Examples and Observations:
- "Strictly interpreted, refute means 'to overcome opposing evidence and reasoning by proving it to be false or erroneous.' The rebuttal, strictly interpreted, refers to argumentation meant 'to overcome opposing evidence and reasoning by introducing other evidence and reasoning that will destroy its effect.' In practice, the terms refutation and rebuttal are used interchangeably, except that the second speech by each advocate in an academic debate is designated as the rebuttal speech."
(Austin J. Freeley and David L. Steinberg, Argumentation and Debate: Critical Thinking for Reasoned Decision Making. Cengage, 2008)

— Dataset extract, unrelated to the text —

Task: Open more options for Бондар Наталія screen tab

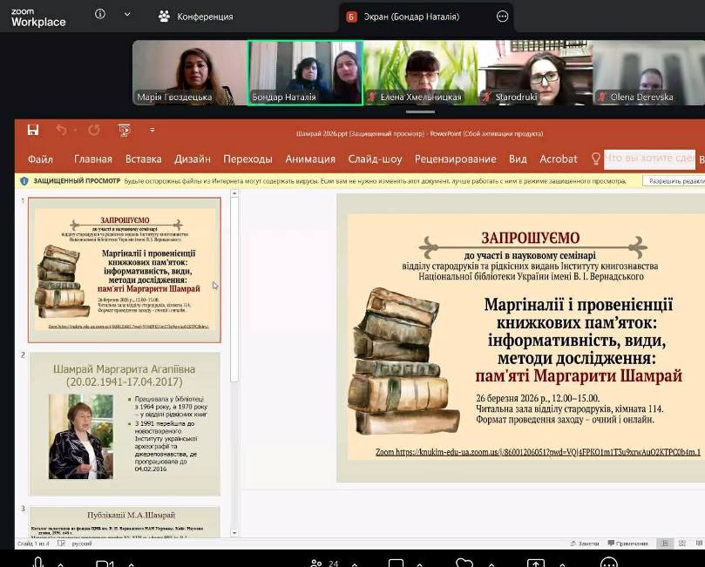Action: [502, 16]
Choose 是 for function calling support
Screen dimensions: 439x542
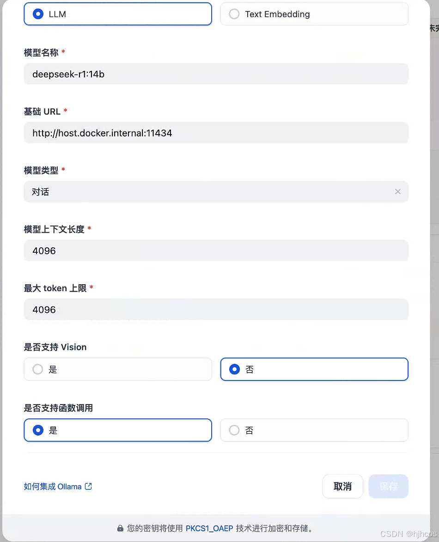(x=118, y=430)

- "Editorial writer E.J. Dionne provides a good example of a rebuttal. Prior to the 2003 invasion of Iraq, some people had suggested that opposing the invasion was unpatriotic because it meant opposing the president of the United States. Dionne rejected that suggestion. If that were the case, Dionne argued, 'then Abraham Lincoln was an unpatriotic appeaser for opposing the Mexican War as a young congressman in the 1840s.'
"Dionne's response is a rebuttal, a counter-argument intended to point out a weakness of the original argument. Dionne specifically targets the idea that opposing a president is unpatriotic, by setting up the parallel case of Abraham Lincoln's opposition to a war proposed by a president. He shows by this parallel case that 'opposing a war,' at least in one important instance, does not equal 'unpatriotic.'"
(James A. Herrick, Argumentation: Understanding and Shaping Arguments. Strata, 2007)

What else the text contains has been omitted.